How can we prove this ?
Proof : If not, then there is a sequence $v_n$ s.t. $\lim_n\ F(v_n)=\infty$ and $|\frac{f(v_n)}{F(v_n)} -1| \geq \varepsilon$.
Assume that $\frac{v_n}{F(v_n)}\rightarrow x$. But I can not finish the proof.
Sorry, I have to backtrack on my previous answer and change it quite radically, and I claim that not only the function $v\mapsto C_v$ I was describing above is not continuous, but actually the whole statement above is false: I'll produce a function $f$ such that there is a sequence of points $v_n$ with $F(v_n)$ going to infinity and yet $|f(v)/F(v)-1|\geq 1$ (I'll delete my previous answer as soon as I have some feedback on this one). Apologies for the mess.

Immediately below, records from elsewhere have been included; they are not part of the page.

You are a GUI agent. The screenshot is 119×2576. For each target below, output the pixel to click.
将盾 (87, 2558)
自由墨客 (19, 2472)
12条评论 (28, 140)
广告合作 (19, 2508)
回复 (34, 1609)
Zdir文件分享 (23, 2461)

Let $f$ be defined as follows: for $v=(x,y)$ with $x\not\in(0,2)$, $f(v)=|v|$. For $v$s of the form $(1,y)$, let $f(v)=3y$. For the two remaining stripes where the function is not defined, let $f$ be anything, as long as it is continuous: it is clear that such a function ca be found. Now, $F(v)=|v|$ for every point. But now, let us consider the points $v_n:=(1,n)$: $F(v_n)=\sqrt{1+n^2}$, but $f(v_n)=3n)$. In particular, for large enough $n$, we have $f(v_n)/F(v_n)=3n/\sqrt{1+n^2}>2$, so in particular $|f(v_n)/F(v_n)-1|>1$, as promised.